Vous n’êtes pas seuls…

Je prépare mon camp d’été.
J’ai appris qu’un grand camp cela se pense dès la rentrée et se prépare toute l’année. Donc je commence à y réfléchir en septembre.

Je ressors le programme de mon camp de l’été dernier et je lis:

  • 7-9 juillet: installations
  • 10 juillet: olympiades
  • 11 juillet (dimanche): repos – après-midi à remplir
  • 12 – 14 juillet: exploration
  • 15 juillet: repos (CdH) concours cuisine le soir
  • 16 – 17 juillet: grand jeu
  • 18 juillet (dimanche): pèlerinage- Promesses
  • 19 juillet: journée extra
  • 20 juillet: départ

Voyons… comment changer cette année ? Comment vais-je offrir du neuf à mes guides ?

Si l’on part des principes, que faut-il dans un camp ?

  • installations (3 jours),
  • grand jeu (2 jours) avec un jeu de nuit parce que les guides aiment,
  • concours cuisine,
  • olympiades,
  • exploration (3 jours),
  • veillées concours,
  • journée « extra »,
  • pèlerinage
  • 2 ou 3 journées repos

Eh bien, échangeons les activités !

  • 7-9 juillet: installations (là, pas tellement le choix)
  • 10 juillet (dimanche): matinée repos, concours cuisine le soir.
  • 11-13 juillet : explo…

Non… décidément, je ne suis pas satisfaite. J’ai l’impression de suivre une recette, un schéma figé et sans âme. Les guides aussi d’ailleurs… et même deviner le programme ne les amuse presque plus ! À ce train-là, je vais bientôt pouvoir noter chaque activité sur un petit papier, les mettre dans mon béret et remplir mon programme en piochant au fur et à mesure. A ce train-là, mes guides quitteront la Compagnie au bout de trois ans, parce qu’elles auront l’impression d’avoir tout vu, tout fait.

Alors que faire ?
Tout d’abord, voir le camp différemment.
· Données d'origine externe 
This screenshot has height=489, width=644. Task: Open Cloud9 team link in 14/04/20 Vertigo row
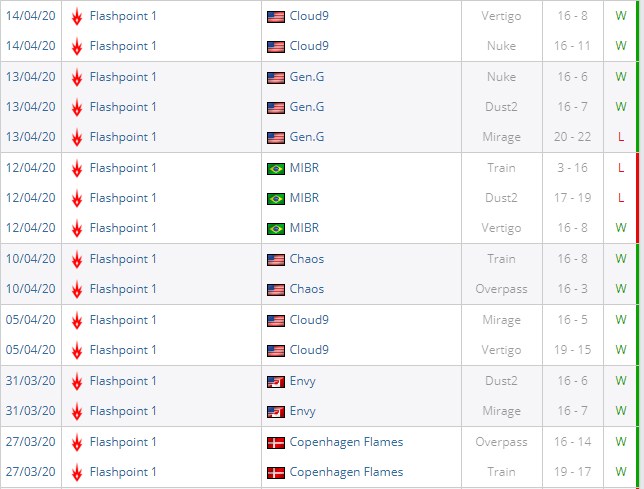point(309,16)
Imaginer. Sortir des « traditions » qui ne sont que routine. Le camp est le couronnement de l’année, au camp les guides vont montrer ce qu’elles valent. Au camp surtout, elles vont vivre leur scoutisme ; bien plus, le camp est une « retraite à ciel ouvert »… Le camp n’est pas d’abord un programme d’activités. Les activités ne sont que la mise en pratique d’un « projet pédagogique », comme on dit à la DDCS. Et même le mot activité ne me semble pas juste… le camp, c’est une vie, pas des activités.
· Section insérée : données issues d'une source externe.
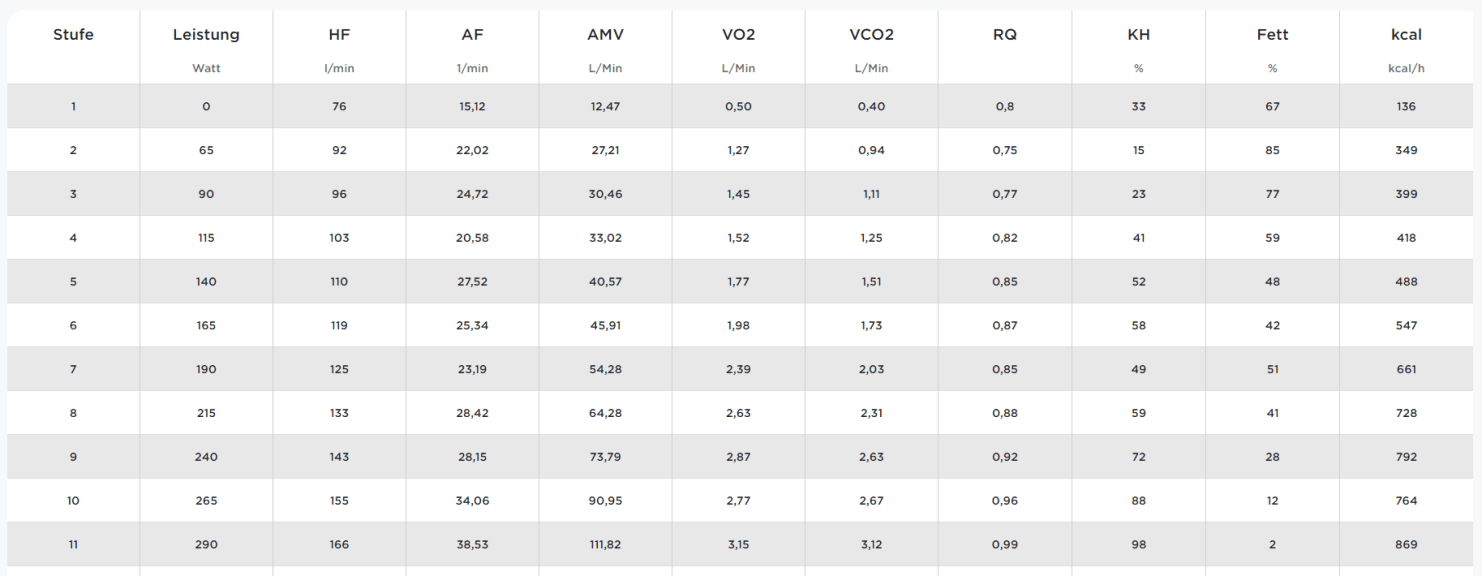Click the RQ value 0,99
This screenshot has height=576, width=1482.
tap(1005, 545)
Rien n’est obligatoire dans le camp ; et celui-ci ne sera pas raté s’il n’y a pas LE concu. La seule chose qui compte est d’organiser un truc chouette qui mette les filles en état d’être guides, de vivre la Loi, la Promesse et ainsi de côtoyer chaque jour Notre-Seigneur.

En fait, les vrais principes d’un camp sont:

  • la loi
  • la BA
  • le jeu

En fait, plus largement, les quinze éléments de base du scoutisme (explicités par Michel Menu), et tout particulièrement les cinq buts.

Au hasard quelques lignes de Conseils aux chefs scouts, de BP:

«Le scoutisme n’est pas une science abstruse ou difficile: si on le voit dans son vrai jour, c’est plutôt un jeu plein de gaieté. En même temps, il a une valeur éducative et, comme la bonté, il est aussi profitable pour celui qui donne que pour celui qui reçoit.

Le terme «scoutisme» désigne aujourd’hui un système d’éducation à la vie sociale par le jeu pour les garçons et les filles (…)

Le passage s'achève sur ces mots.